Più grande e più santo se non avesse invocato punizioni per
chi pratica l’aborto; se non avesse negato, con formula non suscettibile di
revisione, il sacerdozio alle donne; se avesse detto ai sacerdoti che rifiutare
l’Eucarestia ai divorziati risposati significa mettersi in una posizione
diversa da Gesù, che offrì a tutti il pane spezzato; se avesse riconosciuto che
non è possibile, in base al Vangelo e alla ragione, ritenere peccato grave gli
atti di omosessualità; se avesse riconosciuto la liceità del ricorso ai
contraccettivi artificiali; se ai diritti dell’embrione avesse anteposto i
diritti delle donne; se non avesse creduto in una strana Madonna, Nostra
Signora di Fatima, che avrebbe sacrificato creature innocenti, e si sarebbe
preoccupata delle vittime del comunismo, e non di quelle del nazismo.
Renato Pierri
Le sue perplessità circa la santificazione di Giovanni Paolo
II erano, per motiv diversi, condivise anche dal cardinal Martini che,
richiesto di un parere nel processo di canonizzazione del Pontefice, dichiarò:
“Non vorrei sottolineare più di tanto la necessità della sua canonizzazione,
poiché mi pare che basti la testimonianza storica della sua dedizione seria
alla Chiesa e al servizio delle anime”. Pur riconoscendo che “Giovanni Paolo ii
fu un servitore zelante e fedele della Chiesa”, il card. Martini aggiunse :
“Non saprei dire se abbia perseverato nel suo compito anche più del dovuto,
tenuto conto della sua salute. Personalmente riterrei che aveva motivi per
ritirarsi un po’ prima”. Infine l?Arcivescovo di Milano definì “infelice” la
scelta da parte di Giovanni Paolo II di alcuni suoi collaboratori, oltre a
rimproverargli di aver “trascurato di fatto le Chiese locali, dando eccessivo
appoggio ai movimenti”.
Da parte mia posso solo aggiungere che nonostante
l’esposizione mediatica e i frequenti bagni di folla, Giovanni Paolo II fu un
papa medioevale che non capì quasi nulla della modernità. Subordinando, come
voleva Tommaso d’Aquino, la ragione alla fede, dimostrò una sfiducia radicale
nell’uomo, che non sarebbe in governare se stesso se non attraverso la tutela
della fede. Una fede assunta come “verità assoluta”, rendendo di fatto
impossibile un dialogo con le altri fedi. Con questa premessa, l’ecumenismo con
le altre religioni tanto ostentato si risolveva in un rapporto di buona
educazione.
In ambito morale Wojtyla manteneva una rigidità dottrinale in
ordine ai problemi connessi alla contraccezione (che avrebbe potuto contrastare
l’epidemia da AIDS in Africa), all’aborto, alla fecondazione artificiale, al
fine vita, al divorzio, mascherando questa intransigenza e intolleranza con la
promozione di una religione delle emozioni, che mobilitava i cuori nella
devozione di Padre Pio, della Madonna di Fatima, dei miracoli, dei segni del
cielo, alimentando in questo modo l’aspetto più scadente della fede religiosa.

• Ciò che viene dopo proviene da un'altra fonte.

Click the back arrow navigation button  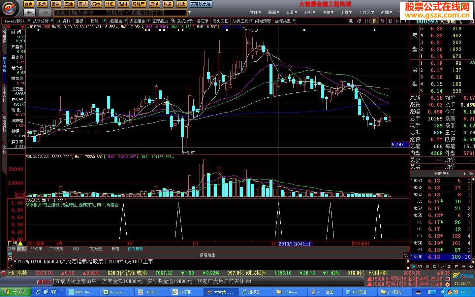(x=30, y=13)
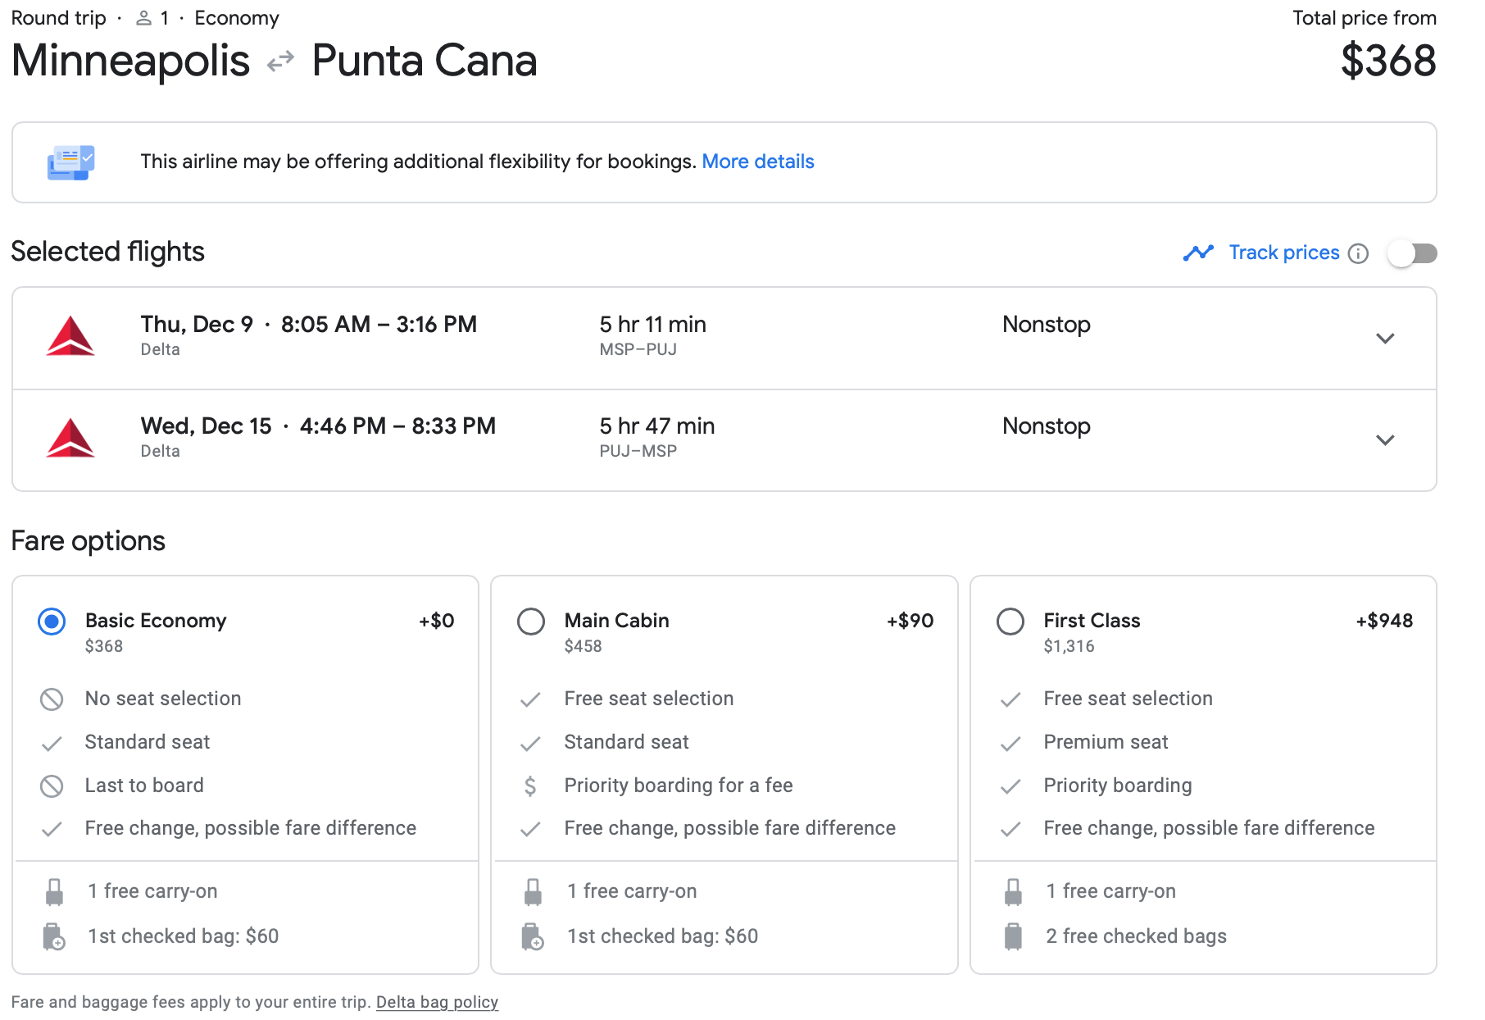Expand the Thu, Dec 9 flight details
The width and height of the screenshot is (1485, 1020).
click(x=1385, y=339)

Attraverso alla teologia della liberazione dell’America
latina che si batteva per il riscatto dei poveri, non esitò a sostenere l’Opus
Dei di cui santificò il fondatore. Sul piano politico, dopo aver dedicato i
primi due anni di pontificato alla causa polacca, non esitò ad apparire sul
balcone col dittatore cileno Pinochet. E a beatificare il cardinale Stepinac,
che pur essendone a conoscenza non disse una parola sui campi di concentramento
in Croazia in cui erano rinchiusi i comunisti della Serbia. Dopo la
dissoluzione della Jugoslavia non esitò a promuovere, con Khol, il
riconoscimento dei due paesi cattolici Slovenia e Croazia, senza riconoscere il
paese ortodosso, e forse comunista, che era la Serbia. Scelte di campo che, a
mio parere, non si addicono propriamente a un Pastore universale. E tutto ciò
sia detto con rispetto, ma anche senza reticenza, per tutti coloro che nutrono
una sincera devozione per Giovanni Paolo II.